● Stated problem 1
Using the Ryzen forum thread, decide whether each statement is true: (a) a new batch should be out until April 11th; (b) the Gigabyte Aorus Gaming 5 is sold out everywhere; (c) Microcenter is based in Canada. For each, answer yes or no and quote the words that settle it.
● Stated problem 2
In the Ryzen forum thread, which retailer does a poster say has no real competition on computer hardware pricing in Canada?

[START OF Page extract]

The no BS Ryzen Thread: All official information on Ryzen here

There should be a new batch out until April 11th...It is said that manufacturers are increasing production cause they underestimated the launch...

1 Like

Now the "wait until ryzen release" turned into "wait until your god damn order arrives... for freaking christmas SON!"

Do you remember any hardware launch that does not start like this...At least it is not the Switch....

This is the first launch where I had enough money to buy within 3 weeks of launch.
It still sucks.

You should never buy the 1st batch of boards anyway...Let others do the beta testing...

In the local stores the boards just pop in and out of existence.
One day you have board "A", next day you don't... 3 days later - it's back again, until 2 days later it's sold out...
Especially the cheaper B350 and X370 boards... The crazy expensive Gigabyte Aorus Gaming 5 is still in Stock everywhere. And many places still have the first board to hit the market here - Asus Hero...

2 Likes

That batch should be sold by now anyway. Estimated delivery is 31st for me.

Places like microcenter that have a thing where you can only buy one per household is still in stock. But microcenter is based in the US.

Here is some benchmarking. Based on 6 core 12 thread and 4 core 8 thread.

I am still waiting on seeing better single core performance in the future from Ryzen at an affordable price. About affordable price .... LOL at that happening in Canada with our dollar and with NCIX really having no competition when it comes to computer hardware pricing.

https://community.amd.com/thread/211126

I'm curious about this new fabric thing... I've read pages and pages how cores, modules, and cash work on RyZen... And heard all the talk about Win scheduler, which turned out to be nothing but the hot air.
However, I haven't seen yet in-depth analysis of the new thing here, which is the infinity fabric. How does it work? What about it's design? Is it just a bus, or a more sophisticated matrix? How does it behave on different voltages, frequencies, or temperatures? How could it possibly bottleneck the CPU, cause problems with memory controller, or limit overclocking range for the CPU?

RyZen is interesting, because it is essentially a SoC, and it's also interesting if and how meddling with one thing can get you in a trouble with another... There's also this SenseMI thing, which seems cool, does it's thing, but is also yet another link in the chain. Lots of suspects here.

But before loosing the scope, I believe that this infinity fabric thing should be studied more thoroughly, in order to fundamentally understand what's happening inside RyZen, and how it could be improved, before analyzing controllers and cores. It keeps it all together, it it really does matter. Like really, really. Perhaps a possible topic for a future L1T video? :-)

[END OF Page extract]
[START OF Stored data]

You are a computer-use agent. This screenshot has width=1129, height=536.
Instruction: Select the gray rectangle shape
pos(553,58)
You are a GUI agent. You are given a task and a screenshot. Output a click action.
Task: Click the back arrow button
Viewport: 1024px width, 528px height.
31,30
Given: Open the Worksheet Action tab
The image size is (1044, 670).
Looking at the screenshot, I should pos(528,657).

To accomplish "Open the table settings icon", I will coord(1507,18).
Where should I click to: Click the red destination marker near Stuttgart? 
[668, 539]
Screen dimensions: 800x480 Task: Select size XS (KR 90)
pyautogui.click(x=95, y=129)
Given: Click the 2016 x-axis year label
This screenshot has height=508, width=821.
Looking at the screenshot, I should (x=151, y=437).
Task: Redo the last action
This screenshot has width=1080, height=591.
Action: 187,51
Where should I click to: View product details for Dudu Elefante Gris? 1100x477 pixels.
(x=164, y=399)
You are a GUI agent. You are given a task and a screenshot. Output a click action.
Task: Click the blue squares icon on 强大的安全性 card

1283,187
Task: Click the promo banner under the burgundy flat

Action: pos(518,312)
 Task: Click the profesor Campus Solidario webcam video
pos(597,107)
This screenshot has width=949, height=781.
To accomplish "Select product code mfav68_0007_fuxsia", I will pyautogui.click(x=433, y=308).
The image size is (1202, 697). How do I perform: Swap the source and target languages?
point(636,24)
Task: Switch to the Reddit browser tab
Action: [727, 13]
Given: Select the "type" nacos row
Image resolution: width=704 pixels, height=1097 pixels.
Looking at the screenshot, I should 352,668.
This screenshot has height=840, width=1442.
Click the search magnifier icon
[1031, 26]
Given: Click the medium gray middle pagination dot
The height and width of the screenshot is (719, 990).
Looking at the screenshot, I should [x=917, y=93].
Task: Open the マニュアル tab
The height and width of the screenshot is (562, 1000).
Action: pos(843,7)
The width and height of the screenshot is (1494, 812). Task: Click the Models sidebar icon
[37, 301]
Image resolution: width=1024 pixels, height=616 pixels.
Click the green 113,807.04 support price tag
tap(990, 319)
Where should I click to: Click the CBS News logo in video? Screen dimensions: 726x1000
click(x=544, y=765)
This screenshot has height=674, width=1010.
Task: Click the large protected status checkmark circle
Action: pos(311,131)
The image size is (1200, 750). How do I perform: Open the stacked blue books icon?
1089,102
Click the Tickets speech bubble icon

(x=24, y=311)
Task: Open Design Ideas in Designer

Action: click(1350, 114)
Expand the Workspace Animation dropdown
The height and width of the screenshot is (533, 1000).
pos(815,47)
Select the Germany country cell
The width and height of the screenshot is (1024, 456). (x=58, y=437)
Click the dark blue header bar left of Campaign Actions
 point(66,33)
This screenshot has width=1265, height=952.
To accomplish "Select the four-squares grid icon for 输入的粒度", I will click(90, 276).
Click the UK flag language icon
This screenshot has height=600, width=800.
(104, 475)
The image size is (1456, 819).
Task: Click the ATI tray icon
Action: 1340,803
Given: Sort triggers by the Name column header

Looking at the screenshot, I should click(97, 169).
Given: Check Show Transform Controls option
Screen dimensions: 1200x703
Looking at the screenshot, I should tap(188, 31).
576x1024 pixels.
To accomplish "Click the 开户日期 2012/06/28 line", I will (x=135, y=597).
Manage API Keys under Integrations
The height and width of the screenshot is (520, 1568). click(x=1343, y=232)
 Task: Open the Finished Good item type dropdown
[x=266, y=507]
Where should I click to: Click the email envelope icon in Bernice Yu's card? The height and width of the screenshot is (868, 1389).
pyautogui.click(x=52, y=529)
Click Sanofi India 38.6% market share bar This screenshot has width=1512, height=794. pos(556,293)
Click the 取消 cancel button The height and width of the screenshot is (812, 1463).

[END OF Stored data]

● Result 1
(a) Yes: "There should be a new batch out until April 11th"
(b) No: "The crazy expensive Gigabyte Aorus Gaming 5 is still in Stock everywhere."
(c) No: "But microcenter is based in the US."

● Result 2
NCIX